=== TASK INPUTS ===

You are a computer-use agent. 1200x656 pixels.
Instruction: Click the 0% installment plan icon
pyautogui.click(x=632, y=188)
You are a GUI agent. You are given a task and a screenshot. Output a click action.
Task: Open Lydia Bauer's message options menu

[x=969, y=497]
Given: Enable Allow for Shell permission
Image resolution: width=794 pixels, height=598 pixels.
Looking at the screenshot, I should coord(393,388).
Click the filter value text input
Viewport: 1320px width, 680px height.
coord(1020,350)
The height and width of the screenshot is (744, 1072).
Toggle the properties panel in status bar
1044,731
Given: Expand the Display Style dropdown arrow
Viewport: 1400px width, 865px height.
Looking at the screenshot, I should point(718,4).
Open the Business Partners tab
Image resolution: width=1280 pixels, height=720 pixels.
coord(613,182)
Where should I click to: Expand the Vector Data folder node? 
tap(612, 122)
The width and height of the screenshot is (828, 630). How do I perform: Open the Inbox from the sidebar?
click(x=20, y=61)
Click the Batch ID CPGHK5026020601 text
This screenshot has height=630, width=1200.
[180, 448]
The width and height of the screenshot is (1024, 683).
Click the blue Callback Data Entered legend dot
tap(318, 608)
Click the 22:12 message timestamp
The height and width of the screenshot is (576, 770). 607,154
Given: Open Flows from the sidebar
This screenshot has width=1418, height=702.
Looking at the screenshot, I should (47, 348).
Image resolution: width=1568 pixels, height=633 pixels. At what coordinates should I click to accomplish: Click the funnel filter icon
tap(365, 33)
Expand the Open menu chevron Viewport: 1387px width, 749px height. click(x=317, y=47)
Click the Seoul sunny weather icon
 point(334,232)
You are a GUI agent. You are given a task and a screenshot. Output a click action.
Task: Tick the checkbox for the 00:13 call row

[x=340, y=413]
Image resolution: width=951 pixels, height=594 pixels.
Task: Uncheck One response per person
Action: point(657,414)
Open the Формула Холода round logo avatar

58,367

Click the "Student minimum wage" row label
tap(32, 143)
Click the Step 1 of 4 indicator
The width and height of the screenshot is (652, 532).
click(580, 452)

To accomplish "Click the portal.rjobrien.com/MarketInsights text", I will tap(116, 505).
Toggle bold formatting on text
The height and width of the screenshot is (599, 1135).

=== WHAT YOU ARE ASKED TO DO ===
A word-for-word restatement of every record above is expected.

=== ANSWER TO THIS TASK ===
You are a computer-use agent. 1200x656 pixels.
Instruction: Click the 0% installment plan icon
pyautogui.click(x=632, y=188)
You are a GUI agent. You are given a task and a screenshot. Output a click action.
Task: Open Lydia Bauer's message options menu

[x=969, y=497]
Given: Enable Allow for Shell permission
Image resolution: width=794 pixels, height=598 pixels.
Looking at the screenshot, I should coord(393,388).
Click the filter value text input
Viewport: 1320px width, 680px height.
coord(1020,350)
The height and width of the screenshot is (744, 1072).
Toggle the properties panel in status bar
1044,731
Given: Expand the Display Style dropdown arrow
Viewport: 1400px width, 865px height.
Looking at the screenshot, I should point(718,4).
Open the Business Partners tab
Image resolution: width=1280 pixels, height=720 pixels.
coord(613,182)
Where should I click to: Expand the Vector Data folder node? 
tap(612, 122)
The width and height of the screenshot is (828, 630). How do I perform: Open the Inbox from the sidebar?
click(x=20, y=61)
Click the Batch ID CPGHK5026020601 text
This screenshot has height=630, width=1200.
[180, 448]
The width and height of the screenshot is (1024, 683).
Click the blue Callback Data Entered legend dot
tap(318, 608)
Click the 22:12 message timestamp
The height and width of the screenshot is (576, 770). 607,154
Given: Open Flows from the sidebar
This screenshot has width=1418, height=702.
Looking at the screenshot, I should (47, 348).
Image resolution: width=1568 pixels, height=633 pixels. At what coordinates should I click to accomplish: Click the funnel filter icon
tap(365, 33)
Expand the Open menu chevron Viewport: 1387px width, 749px height. click(x=317, y=47)
Click the Seoul sunny weather icon
 point(334,232)
You are a GUI agent. You are given a task and a screenshot. Output a click action.
Task: Tick the checkbox for the 00:13 call row

[x=340, y=413]
Image resolution: width=951 pixels, height=594 pixels.
Task: Uncheck One response per person
Action: point(657,414)
Open the Формула Холода round logo avatar

58,367

Click the "Student minimum wage" row label
tap(32, 143)
Click the Step 1 of 4 indicator
The width and height of the screenshot is (652, 532).
click(580, 452)

To accomplish "Click the portal.rjobrien.com/MarketInsights text", I will tap(116, 505).
Toggle bold formatting on text
The height and width of the screenshot is (599, 1135).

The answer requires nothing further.